47 Prince Albert v Strange (1849) 41 ER 1171 (“Prince Albert”) is widely regarded as one of the earliest cases that recognised the existence of an independent action for breach of confidence. Prince Albert sought injunctive relief to prevent the exhibition and publication of a catalogue that described etchings by himself and Queen Victoria. This was granted ex parte and the defendants failed in their attempts to have the injunction lifted. At first instance, Knight-Bruce VC grounded his reasoning in the common law protection of “property” (Prince Albert v Strange and others (1849) 64 ER 293 at 311). The unpublished etchings, being the “produce of labour”, were a kind of property and the common law “provided for their security, at least before general publication by the writer’s consent” (at 312). This protection was also broad enough to justify a prohibition on the description of the etchings, meaning the catalogue.

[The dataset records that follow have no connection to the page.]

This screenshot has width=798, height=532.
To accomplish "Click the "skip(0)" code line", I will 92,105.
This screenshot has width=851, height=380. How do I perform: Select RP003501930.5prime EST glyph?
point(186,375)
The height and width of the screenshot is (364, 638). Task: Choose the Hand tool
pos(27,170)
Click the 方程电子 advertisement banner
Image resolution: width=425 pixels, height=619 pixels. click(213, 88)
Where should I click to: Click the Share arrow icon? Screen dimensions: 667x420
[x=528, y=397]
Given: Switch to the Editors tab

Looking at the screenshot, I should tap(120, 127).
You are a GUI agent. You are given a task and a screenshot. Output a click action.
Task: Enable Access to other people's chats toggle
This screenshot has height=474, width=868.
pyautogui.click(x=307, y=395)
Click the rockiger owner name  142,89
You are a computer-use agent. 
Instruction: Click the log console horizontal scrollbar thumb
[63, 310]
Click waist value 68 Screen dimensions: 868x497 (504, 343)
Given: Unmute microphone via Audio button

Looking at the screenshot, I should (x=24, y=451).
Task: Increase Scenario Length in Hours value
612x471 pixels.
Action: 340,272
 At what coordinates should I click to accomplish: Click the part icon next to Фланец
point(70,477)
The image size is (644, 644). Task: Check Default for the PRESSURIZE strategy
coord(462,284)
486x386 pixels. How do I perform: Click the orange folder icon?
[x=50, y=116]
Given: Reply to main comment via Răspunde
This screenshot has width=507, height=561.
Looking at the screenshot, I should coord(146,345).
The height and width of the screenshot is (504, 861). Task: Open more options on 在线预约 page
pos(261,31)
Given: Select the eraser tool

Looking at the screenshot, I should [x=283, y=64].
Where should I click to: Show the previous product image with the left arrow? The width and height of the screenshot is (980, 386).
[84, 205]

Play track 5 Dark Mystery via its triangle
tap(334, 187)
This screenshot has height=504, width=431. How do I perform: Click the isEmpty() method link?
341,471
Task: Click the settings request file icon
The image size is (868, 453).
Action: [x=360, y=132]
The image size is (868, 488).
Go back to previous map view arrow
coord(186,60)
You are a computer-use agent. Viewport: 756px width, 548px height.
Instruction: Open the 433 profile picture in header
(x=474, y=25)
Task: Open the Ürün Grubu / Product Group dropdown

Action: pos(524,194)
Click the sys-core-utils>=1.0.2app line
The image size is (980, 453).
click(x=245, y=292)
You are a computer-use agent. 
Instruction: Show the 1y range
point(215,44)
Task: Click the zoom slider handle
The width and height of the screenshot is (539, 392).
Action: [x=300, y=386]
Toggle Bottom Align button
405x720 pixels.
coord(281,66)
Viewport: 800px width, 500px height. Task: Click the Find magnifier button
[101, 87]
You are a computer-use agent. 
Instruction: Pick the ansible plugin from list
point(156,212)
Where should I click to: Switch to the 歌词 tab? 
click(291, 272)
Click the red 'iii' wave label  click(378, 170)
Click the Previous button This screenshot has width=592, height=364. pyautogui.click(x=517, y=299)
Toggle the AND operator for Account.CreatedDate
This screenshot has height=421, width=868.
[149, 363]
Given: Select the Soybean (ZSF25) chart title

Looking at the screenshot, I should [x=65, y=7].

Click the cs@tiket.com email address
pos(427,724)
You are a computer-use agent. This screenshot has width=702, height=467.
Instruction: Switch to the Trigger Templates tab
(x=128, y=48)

48 On appeal, Lord Cottenham LC similarly recognised the existence of a common law property right in the unpublished etchings. But, he also found a second basis for injunctive relief. Given the evidence adduced on behalf of the plaintiff and the absence of any explanation as to how the defendants came by the etchings legitimately, the court was bound to assume that the possession of the etchings originated in a “breach of trust, confidence, or contract” (Prince Albert at 1179). This warranted an exercise of its original and independent jurisdiction, “not for the protection of merely a legal right, but to prevent what this Court considers and treats as a wrong, whether arising from a violation of an unquestionable right, or from a breach of contract or confidence…” [emphasis added] (at 1179). This dicta was cited with approval by Turner VC in Morison v Moat (1861) 68 ER 492 (“Morison”). Besides the law of property and contract, a breach of confidence could be (at [255]):
founded upon trust and or confidence, meaning, as I conceive, that the Court fastens the obligation on the conscience of the party, and enforces it against him in the same manner as it enforces against a party to whom a benefit is given the obligation of performing a promise on the faith of which the benefit has been conferred … [emphasis added]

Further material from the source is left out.